PROBLEM DETAILS: Your answer must match the entries below word for word.

MATERIALS PROVIDED:

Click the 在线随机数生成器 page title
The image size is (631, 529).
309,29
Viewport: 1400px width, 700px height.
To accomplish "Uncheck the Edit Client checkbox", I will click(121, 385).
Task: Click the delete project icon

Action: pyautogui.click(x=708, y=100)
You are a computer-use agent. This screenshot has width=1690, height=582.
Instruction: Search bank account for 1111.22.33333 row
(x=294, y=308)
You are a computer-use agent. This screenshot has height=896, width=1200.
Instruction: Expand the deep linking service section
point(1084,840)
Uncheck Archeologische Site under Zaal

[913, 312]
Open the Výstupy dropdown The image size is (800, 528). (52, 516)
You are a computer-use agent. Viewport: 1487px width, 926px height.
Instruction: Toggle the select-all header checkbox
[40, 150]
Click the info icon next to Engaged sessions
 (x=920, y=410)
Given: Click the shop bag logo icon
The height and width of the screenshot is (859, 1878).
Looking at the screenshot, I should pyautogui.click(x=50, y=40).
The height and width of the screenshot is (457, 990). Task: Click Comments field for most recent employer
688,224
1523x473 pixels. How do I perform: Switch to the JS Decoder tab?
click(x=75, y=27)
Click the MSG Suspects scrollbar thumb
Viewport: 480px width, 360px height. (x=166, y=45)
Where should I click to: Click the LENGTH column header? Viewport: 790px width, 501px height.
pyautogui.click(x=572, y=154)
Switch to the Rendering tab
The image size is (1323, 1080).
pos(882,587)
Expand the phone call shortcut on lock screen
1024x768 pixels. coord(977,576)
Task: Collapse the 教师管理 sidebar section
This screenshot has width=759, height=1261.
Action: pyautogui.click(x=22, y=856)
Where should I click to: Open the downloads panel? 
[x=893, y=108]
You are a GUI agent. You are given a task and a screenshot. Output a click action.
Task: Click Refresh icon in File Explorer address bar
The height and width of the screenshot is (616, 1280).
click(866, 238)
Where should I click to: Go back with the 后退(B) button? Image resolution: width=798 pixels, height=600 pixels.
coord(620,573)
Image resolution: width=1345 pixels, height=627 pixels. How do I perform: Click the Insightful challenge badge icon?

ANSWER BOX:
Click the 在线随机数生成器 page title
The image size is (631, 529).
309,29
Viewport: 1400px width, 700px height.
To accomplish "Uncheck the Edit Client checkbox", I will click(121, 385).
Task: Click the delete project icon

Action: pyautogui.click(x=708, y=100)
You are a computer-use agent. This screenshot has width=1690, height=582.
Instruction: Search bank account for 1111.22.33333 row
(x=294, y=308)
You are a computer-use agent. This screenshot has height=896, width=1200.
Instruction: Expand the deep linking service section
point(1084,840)
Uncheck Archeologische Site under Zaal

[913, 312]
Open the Výstupy dropdown The image size is (800, 528). (52, 516)
You are a computer-use agent. Viewport: 1487px width, 926px height.
Instruction: Toggle the select-all header checkbox
[40, 150]
Click the info icon next to Engaged sessions
 (x=920, y=410)
Given: Click the shop bag logo icon
The height and width of the screenshot is (859, 1878).
Looking at the screenshot, I should pyautogui.click(x=50, y=40).
The height and width of the screenshot is (457, 990). Task: Click Comments field for most recent employer
688,224
1523x473 pixels. How do I perform: Switch to the JS Decoder tab?
click(x=75, y=27)
Click the MSG Suspects scrollbar thumb
Viewport: 480px width, 360px height. (x=166, y=45)
Where should I click to: Click the LENGTH column header? Viewport: 790px width, 501px height.
pyautogui.click(x=572, y=154)
Switch to the Rendering tab
The image size is (1323, 1080).
pos(882,587)
Expand the phone call shortcut on lock screen
1024x768 pixels. coord(977,576)
Task: Collapse the 教师管理 sidebar section
This screenshot has width=759, height=1261.
Action: pyautogui.click(x=22, y=856)
Where should I click to: Open the downloads panel? 
[x=893, y=108]
You are a GUI agent. You are given a task and a screenshot. Output a click action.
Task: Click Refresh icon in File Explorer address bar
The height and width of the screenshot is (616, 1280).
click(866, 238)
Where should I click to: Go back with the 后退(B) button? Image resolution: width=798 pixels, height=600 pixels.
coord(620,573)
Image resolution: width=1345 pixels, height=627 pixels. How do I perform: Click the Insightful challenge badge icon?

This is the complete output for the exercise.